Parallèlement à tout cela, il paraît essentiel de réaffecter les ressources et crédits affectés à la formation aux filières et cursus émergents et qui se rendent réellement au service des métiers d’avenir tout comme ils concourent à développer les métiers liés aux services à la personne non menacés par les technologies du présent et de l’avenir. Si beaucoup de métiers vont disparaître et bon nombre de métiers du futur n’existent pas encore à ce jour, alors il faut tout aussi bien veiller à capitaliser sur les métiers pour lesquels l’intelligence artificielle ne sera d’aucune utilité ou presque, tout en formant nos jeunes et nos adultes à constamment s’adapter aux contraintes du marché du travail en perpétuelle métamorphose et toujours plus exigeant de jour en jour. Ainsi, la formation tout au long de la vie ne doit pas rester qu’un slogan, mais doit se traduire réellement pour être au service des individus et de leur accomplissement.

De la même façon, il faut réconcilier nos jeunes avec l’esprit d’entreprise, en défiscalisant dans la limite de 2 SMIC annuels, les revenus issus de l’entrepreneuriat de nos jeunes jusqu’à leur 30ème anniversaire. Un dispositif similaire pourrait être envisagé pour encourager l’entrepreneuriat de nos séniors à compter de 55 ans.

Il faut également se redonner la chance de rebondir après un premier échec en procédant à la remise des dettes sociales et fiscales dans une certaine limite pour toute la tranche d’âge qui va de 30 à 55 ans et qui, fonctionnaire ou pas, aura tenté l’aventure entrepreneuriale. Faire de la France une " start-up Nation " implique de consacrer plus d’attention à l’humain et de créer des liens tangibles, réels et vivants.

Il nous faudra, de la même manière, savoir répondre aux attentes des séniors et aux défis à venir notamment liés au vieillissement et à l’épanouissement de nos aînés, pour qu’ils puissent être en mesure de toujours mener une existence en pleine autonomie, sans pour autant se lancer dans la création de structures d’accueil " hors normes " à moins que cela se fasse au vert, au grand frais, pour qu’ils se sentent comme étant toujours dans le cadre agréable et idéal des vacances.

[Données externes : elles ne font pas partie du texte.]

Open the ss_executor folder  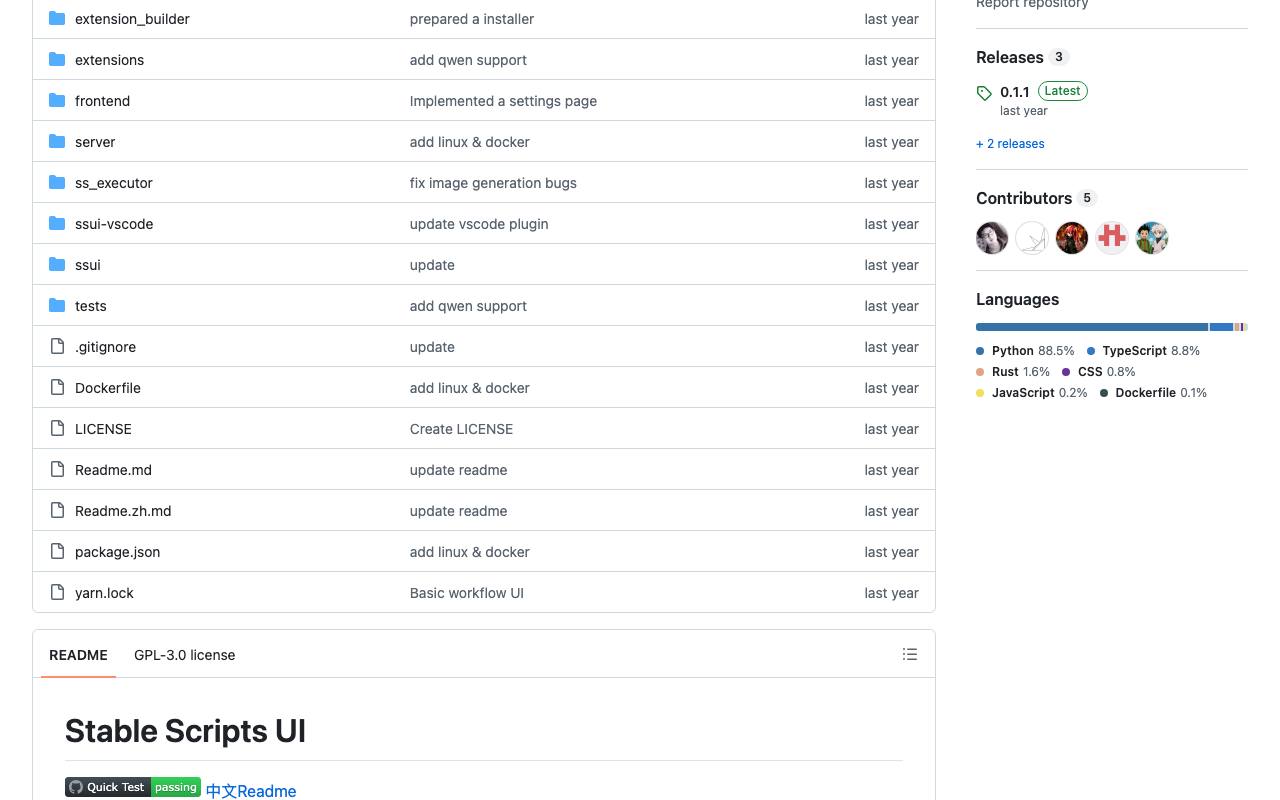[x=114, y=183]
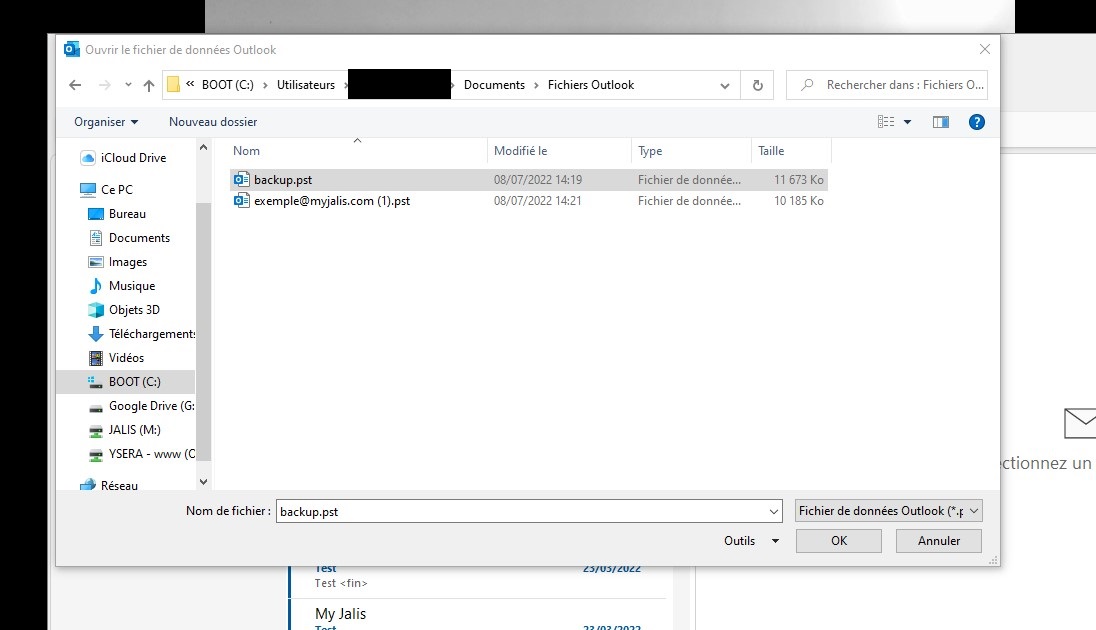Refresh the Fichiers Outlook folder listing

[757, 86]
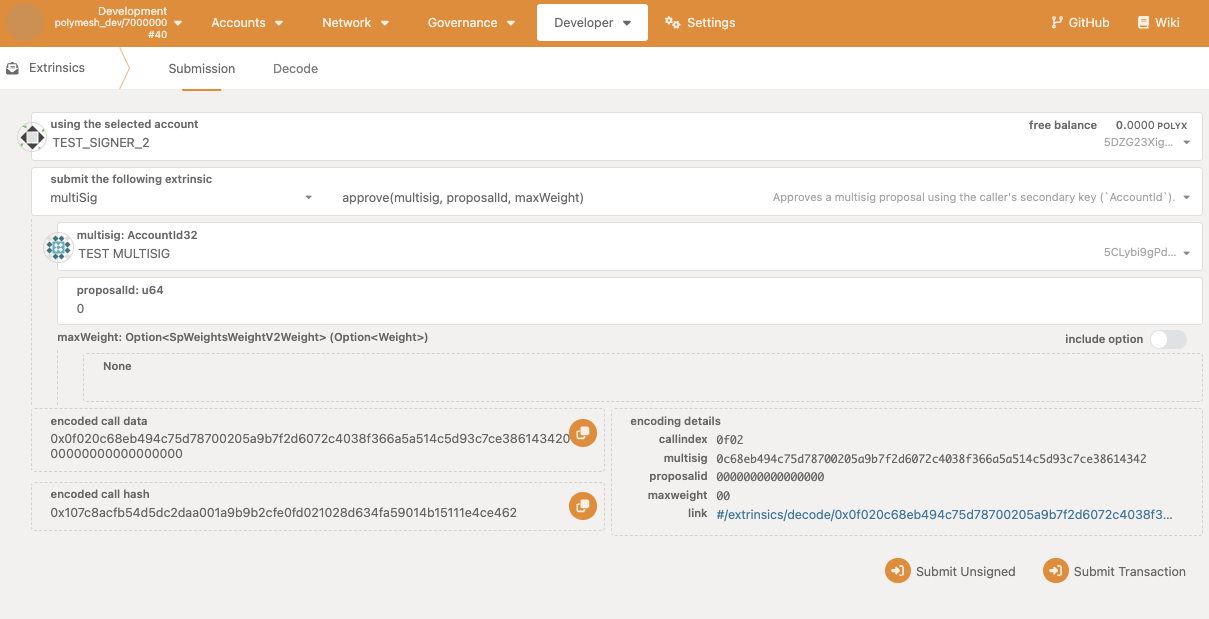The image size is (1209, 619).
Task: Enable the include option toggle
Action: (x=1167, y=340)
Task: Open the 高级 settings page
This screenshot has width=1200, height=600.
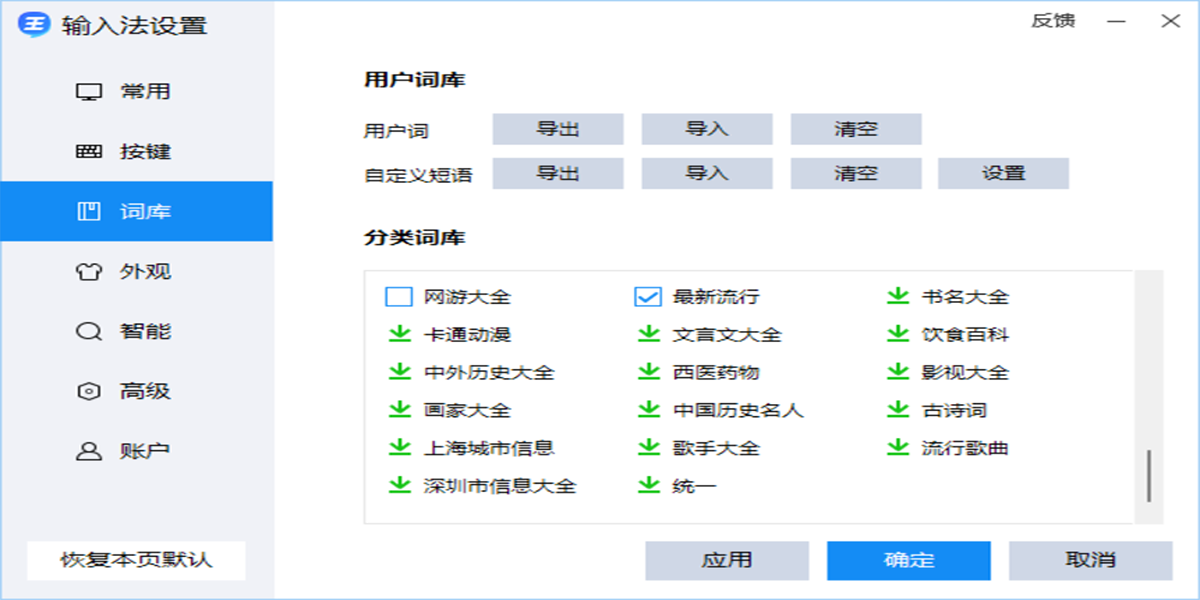Action: [x=135, y=391]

Enfin, il nous faudra rassembler au-delà des seules personnes qui nous ressemblent, car c’est en cela que réside notre vraie richesse, car notre diversité est un véritable trésor à nul autre pareil. C’est pourquoi, il est primordial de se souvenir que nous avons tous et toutes un réel devoir de solidarité à exercer les uns envers les autres dans le respect de nos différences, sachant que tout doit bien être mis en œuvre pour donner à chacun(e) ses chances sur un territoire fort exigu et où le chômage bat des records. Nous avons besoin de construire le futur de notre île avec des réunionnais de cœur pour que les réunionnais du monde s’épanouissent en toutes circonstances et à tout moment si le désir de revenir à leur terre natale se fait jour. Il faut pour cela y substituer à la notion de " préférence régionale " s’apparentant à la culture du repli, la notion de " tropisme régional " s’inscrivant dans le registre de l’ouverture et de la réciprocité, car, oui, en effet, beaucoup, de celles et ceux qui ont foulé la terre réunionnaise un jour, ont connu des destins exceptionnels en Métropole et ailleurs dans le monde et ce sont de ces personnes-là dont notre jeunesse a besoin, comme d’un véritable relais, qui pour un coup de pouce pour un emploi, qui pour trouver un stage, qui pour bénéficier du soutien moral loin de leur île. Il en va du bien être de notre jeunesse comme il en va de notre avenir si nous le désirons rendre radieux et agréable à vivre.